[Texto de origem]
-------

ATUALIZADO - A direita inrachável, a vitória do PGR e a reprodução dos ratos



 



No Brasil não existe uma esquerda. Na verdade uma esquerda não existe no mundo. Uma, neste caso, é numeral. Existem muitas esquerdas. No Brasil talvez em número maior do que no mundo. Tem a esquerda feminista, tem a esquerda antirracista, tem a esquerda da luta pela terra, tem a esquerda da luta pela moradia, tem a esquerda que reproduz Gramsci (essa, segundo Olavo de Carvalho, é a mais perigosa), tem a esquerda da periferia, tem a esquerda da Academia, tem até a esquerda festiva e a esquerda que nem sabe o que é esquerda. Nisso tudo, a causa principal da esquerda ortodoxa, a luta anticapitalista, fica prejudicada. A esquerda é complicada.

A direita, pelo contrário, é um bloco (quase) monolítico, cujo único interesse está no binômio dinheiro/poder. E só é quase e não absolutamente monolítico porque dinheiro e poder em alguns raros momentos da história não andam abraçados, e aí pode dar alguma briguinha, mas nada que um bom conchavo e proveitosa troca de favores não resolva em pouco tempo. Não há racha nenhum na direita. Nunca! As tensões internas, quando ocorrem, são invariavelmente provocadas por egos fora de controle e/ou por gente que vai com muita sede ao pote, Fernando Collor como exemplo clássico. Bolsonaro apoiou Nunes ou Marçal no primeiro turno? Pouco importa. Um é de extrema direita e o outro é de ultradireita. E vice-versa. E o Messias é simplesmente o que o próprio nome denuncia: o messias da ultradireita messiânica.

Tenho visto desde ontem algumas análises que dizem que o PL, de Jair Bolsonaro e Valdemar da Costa Neto, perdeu espaço ao fim do primeiro turno das eleições. Discordo totalmente! E para concordar com a minha discordância basta passar pelo mapa eleitoral e ver quantas comunidades elegeram gente do PL para os governos e, principalmente, para as Câmaras municipais. O PL passou o rodo. E isso que ainda falta o segundo turno.

-------

[Dados fornecidos]
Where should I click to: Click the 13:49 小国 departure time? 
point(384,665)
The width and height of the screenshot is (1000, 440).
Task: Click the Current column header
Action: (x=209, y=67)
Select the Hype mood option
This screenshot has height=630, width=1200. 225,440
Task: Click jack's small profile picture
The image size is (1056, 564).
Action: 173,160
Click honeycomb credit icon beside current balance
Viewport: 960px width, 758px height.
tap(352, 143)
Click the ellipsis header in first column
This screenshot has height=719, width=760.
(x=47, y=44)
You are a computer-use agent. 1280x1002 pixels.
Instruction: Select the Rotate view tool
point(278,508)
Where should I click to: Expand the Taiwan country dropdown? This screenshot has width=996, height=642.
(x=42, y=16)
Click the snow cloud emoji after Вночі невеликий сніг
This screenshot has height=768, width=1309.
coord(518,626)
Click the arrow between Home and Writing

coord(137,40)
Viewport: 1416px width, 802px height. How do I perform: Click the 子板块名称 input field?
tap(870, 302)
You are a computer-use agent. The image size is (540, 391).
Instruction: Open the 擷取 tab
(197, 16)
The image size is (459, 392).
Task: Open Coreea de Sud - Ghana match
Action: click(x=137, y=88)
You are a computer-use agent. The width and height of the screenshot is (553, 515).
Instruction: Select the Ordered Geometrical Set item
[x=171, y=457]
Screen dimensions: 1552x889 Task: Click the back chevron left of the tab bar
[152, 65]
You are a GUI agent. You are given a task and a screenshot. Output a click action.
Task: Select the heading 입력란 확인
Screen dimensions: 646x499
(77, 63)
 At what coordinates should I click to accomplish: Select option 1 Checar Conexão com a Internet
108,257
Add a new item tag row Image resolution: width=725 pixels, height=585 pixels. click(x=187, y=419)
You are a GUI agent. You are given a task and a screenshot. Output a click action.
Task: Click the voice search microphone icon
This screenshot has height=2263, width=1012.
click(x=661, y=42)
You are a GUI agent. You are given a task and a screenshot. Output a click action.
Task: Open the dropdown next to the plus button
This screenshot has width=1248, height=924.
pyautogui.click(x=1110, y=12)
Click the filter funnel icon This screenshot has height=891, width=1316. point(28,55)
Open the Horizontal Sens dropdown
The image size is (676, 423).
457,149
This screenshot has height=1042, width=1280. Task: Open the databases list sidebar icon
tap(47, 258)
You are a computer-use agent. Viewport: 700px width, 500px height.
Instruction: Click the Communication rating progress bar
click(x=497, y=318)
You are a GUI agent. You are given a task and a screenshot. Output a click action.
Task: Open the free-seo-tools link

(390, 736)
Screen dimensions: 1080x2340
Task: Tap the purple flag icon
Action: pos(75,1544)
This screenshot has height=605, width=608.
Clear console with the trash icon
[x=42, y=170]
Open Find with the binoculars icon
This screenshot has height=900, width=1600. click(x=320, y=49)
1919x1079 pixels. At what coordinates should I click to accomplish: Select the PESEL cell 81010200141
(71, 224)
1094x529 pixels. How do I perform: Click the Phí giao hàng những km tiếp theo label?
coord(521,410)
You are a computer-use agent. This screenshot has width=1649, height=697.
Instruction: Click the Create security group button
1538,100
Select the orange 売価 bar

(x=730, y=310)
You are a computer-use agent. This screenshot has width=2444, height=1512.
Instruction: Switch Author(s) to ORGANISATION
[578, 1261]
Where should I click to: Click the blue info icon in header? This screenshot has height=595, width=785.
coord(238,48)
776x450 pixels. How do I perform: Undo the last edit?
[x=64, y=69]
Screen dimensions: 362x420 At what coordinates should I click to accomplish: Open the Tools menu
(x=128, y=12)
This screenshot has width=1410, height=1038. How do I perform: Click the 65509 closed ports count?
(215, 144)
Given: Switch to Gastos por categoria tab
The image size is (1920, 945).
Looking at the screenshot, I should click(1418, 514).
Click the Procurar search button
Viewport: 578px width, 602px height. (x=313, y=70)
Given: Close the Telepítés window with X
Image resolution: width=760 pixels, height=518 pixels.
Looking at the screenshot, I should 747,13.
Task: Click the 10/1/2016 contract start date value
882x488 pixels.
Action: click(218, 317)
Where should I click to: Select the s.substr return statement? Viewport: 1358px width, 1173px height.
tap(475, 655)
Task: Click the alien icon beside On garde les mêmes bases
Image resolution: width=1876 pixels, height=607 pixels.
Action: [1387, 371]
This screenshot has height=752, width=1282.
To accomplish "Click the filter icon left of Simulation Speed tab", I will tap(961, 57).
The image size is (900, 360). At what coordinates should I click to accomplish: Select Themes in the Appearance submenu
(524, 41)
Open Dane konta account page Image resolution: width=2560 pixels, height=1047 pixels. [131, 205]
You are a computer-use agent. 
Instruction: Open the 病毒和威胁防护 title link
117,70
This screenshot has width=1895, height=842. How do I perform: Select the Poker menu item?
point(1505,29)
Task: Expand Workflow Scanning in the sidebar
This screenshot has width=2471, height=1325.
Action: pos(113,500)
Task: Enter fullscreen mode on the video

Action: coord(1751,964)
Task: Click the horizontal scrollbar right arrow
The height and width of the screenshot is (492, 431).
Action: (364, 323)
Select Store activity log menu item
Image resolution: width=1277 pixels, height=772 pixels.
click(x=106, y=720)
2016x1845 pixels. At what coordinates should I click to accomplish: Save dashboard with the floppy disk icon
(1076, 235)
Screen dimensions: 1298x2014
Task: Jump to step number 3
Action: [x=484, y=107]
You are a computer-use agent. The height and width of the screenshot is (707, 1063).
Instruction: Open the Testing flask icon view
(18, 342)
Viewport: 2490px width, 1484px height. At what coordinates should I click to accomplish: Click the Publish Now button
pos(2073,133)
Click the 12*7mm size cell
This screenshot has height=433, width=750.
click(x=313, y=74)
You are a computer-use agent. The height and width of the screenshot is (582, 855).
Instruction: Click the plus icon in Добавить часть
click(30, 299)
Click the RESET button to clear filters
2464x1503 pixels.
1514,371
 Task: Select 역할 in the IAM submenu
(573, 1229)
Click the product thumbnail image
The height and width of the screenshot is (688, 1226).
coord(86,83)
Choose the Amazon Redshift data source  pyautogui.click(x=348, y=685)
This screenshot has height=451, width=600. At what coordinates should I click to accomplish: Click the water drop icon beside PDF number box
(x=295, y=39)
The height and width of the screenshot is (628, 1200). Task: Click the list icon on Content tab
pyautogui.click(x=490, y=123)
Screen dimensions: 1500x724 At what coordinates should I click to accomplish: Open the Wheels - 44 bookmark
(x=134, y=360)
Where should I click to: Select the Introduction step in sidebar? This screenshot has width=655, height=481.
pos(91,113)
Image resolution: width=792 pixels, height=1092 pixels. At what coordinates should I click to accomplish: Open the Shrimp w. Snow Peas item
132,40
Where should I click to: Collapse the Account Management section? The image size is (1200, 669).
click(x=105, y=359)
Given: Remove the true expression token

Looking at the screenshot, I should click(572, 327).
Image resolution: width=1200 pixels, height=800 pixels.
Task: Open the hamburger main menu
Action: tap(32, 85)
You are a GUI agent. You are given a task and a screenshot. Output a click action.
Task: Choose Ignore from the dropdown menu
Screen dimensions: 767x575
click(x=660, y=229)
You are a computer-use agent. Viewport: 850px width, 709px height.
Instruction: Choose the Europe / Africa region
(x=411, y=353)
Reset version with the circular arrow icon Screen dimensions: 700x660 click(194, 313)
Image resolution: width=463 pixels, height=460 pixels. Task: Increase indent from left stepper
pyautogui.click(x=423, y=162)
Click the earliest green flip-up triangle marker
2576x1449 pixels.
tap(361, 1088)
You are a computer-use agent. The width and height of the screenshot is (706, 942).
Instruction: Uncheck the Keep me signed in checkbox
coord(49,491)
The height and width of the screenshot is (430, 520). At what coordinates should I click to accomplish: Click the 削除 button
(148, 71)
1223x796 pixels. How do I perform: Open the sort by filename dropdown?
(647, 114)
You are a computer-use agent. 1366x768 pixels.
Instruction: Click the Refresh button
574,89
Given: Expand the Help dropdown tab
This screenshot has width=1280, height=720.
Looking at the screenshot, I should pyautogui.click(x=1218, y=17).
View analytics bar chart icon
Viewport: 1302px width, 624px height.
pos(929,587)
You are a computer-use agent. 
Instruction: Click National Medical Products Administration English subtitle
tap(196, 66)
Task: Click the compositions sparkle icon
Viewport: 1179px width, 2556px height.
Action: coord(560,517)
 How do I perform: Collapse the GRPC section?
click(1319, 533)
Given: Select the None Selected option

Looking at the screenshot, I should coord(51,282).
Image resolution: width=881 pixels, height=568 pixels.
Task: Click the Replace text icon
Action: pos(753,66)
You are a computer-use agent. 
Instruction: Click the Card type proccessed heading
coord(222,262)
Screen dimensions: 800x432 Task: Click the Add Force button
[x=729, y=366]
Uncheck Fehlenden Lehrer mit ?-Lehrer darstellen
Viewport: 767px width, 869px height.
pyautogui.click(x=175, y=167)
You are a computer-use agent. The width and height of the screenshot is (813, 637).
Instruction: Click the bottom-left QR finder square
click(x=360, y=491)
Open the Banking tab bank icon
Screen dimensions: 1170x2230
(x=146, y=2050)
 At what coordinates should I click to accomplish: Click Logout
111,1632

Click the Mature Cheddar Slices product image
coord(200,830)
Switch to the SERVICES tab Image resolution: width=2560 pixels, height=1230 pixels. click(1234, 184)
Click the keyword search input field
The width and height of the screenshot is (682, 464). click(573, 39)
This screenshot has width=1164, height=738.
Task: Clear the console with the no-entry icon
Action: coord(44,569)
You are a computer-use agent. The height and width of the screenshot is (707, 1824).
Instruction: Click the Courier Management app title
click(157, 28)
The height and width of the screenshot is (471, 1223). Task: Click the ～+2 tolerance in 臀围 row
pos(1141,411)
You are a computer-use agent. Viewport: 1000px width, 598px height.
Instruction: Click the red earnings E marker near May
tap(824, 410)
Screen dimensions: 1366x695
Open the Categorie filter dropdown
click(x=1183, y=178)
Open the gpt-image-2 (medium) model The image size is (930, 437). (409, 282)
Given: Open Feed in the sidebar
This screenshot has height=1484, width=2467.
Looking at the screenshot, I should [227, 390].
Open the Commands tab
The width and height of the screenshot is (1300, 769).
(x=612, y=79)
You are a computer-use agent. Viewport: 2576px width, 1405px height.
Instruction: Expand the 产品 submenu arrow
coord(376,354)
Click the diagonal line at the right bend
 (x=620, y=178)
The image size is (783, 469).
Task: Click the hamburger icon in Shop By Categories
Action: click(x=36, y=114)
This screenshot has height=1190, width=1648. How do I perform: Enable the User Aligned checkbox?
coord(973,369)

-------

[Lista de tarefas]
1/ Quem o texto sobre a esquerda e a direita no Brasil aponta como exemplo clássico de gente que vai com muita sede ao pote?
2/ Prolongue o texto sobre a esquerda e a direita no Brasil a partir do ponto em que ele termina.

[Respostas por tarefa]
1/ Fernando Collor.

2/
Outro erro muito comum é dizer que há uma nova direita. Não há. O que há é um recrudescimento de certos setores da direita monolítica em torno de pautas extremistas. E isso é um fenômeno mundial. Em que parâmetro se pode estabelecer, por exemplo, a diferença de práticas entre o governo Alckmin em São Paulo, que manda baixar a porrada nos estudantes que ocupavam as escolas em 2015/16, e o governo Bolsonaro, com todas as atrocidades que cometeu ao longo de quatro anos? O fato de Geraldo Alckmin ter virado "socialista" e ter se associado à luta para barrar Bolsonaro em 2022 apaga esse passado? E vejam que nos dois exemplos quase aleatórios há um personagem comum em posição de destaque: Alexandre de Moraes. O ministro, herói da hora de certa esquerda, que tem sido louvado como o garantidor da democracia no país, é o mesmo que como chefe da segurança comandou a pancadaria da polícia militar contra os estudantes paulistas. Sempre bom lembrar que esse tipo de procedimento firme (eufemismo óbvio para violência e autoritarismo) é que levou o grande restaurador da ordem ao STF pelas mãos do golpista Michel Temer. O lema sessentista "não confie em ninguém com mais de 30" pode muito bem ser adaptado a essa realidade brasileira para alertar que não se deve confiar em ninguém que veio da direita. O futuro dirá.

Entretanto, um sujeito que em tese não é de direita nem de esquerda, e que não é (ou não deveria ser) sequer agente político, é o grande vencedor do primeiro turno das eleições municipais: Paulo Gonet, o Procurador-Geral da República. Quando decidiu sentar no processo do Golpe de 8 de Janeiro, a fim de não prejudicar candidatos bolsonaristas, o PGR, por via reflexa, tornou mais fácil o caminho da extrema direita país afora e país adentro. Certamente o chefe do MPF, ungido por Lula, deve ter estourado uma champanha ontem à noite para celebrar o acerto da sua decisão. Candidatos bolsonaristas se proliferaram como ratos e tomarão de assalto (alguns em sentido literal) os parlamentos municipais a partir de 2025.

E assim chegamos a eles, os ratos. Não ao grande livro de Dyonelio Machado. Nem aos roedores, um tanto nojentinhos, é verdade, que desempenham um papel fundamental na cadeia ecológica. Falo dos ratos que andam em duas patas, ops, duas pernas, e que têm sobrenome famoso. Jair Bolsonaro, o Renan, é o vereador eleito com o maior número de votos em Balneário Camboriú. E Carluxo, cuja prisão iminente foi anunciada dezenas de vezes por influenciadores progressistas nos últimos tempos (sim, ainda há quem acredita nas instituições, ou finge que acredita...), é o vereador mais votado da Cidade Maravilhosa.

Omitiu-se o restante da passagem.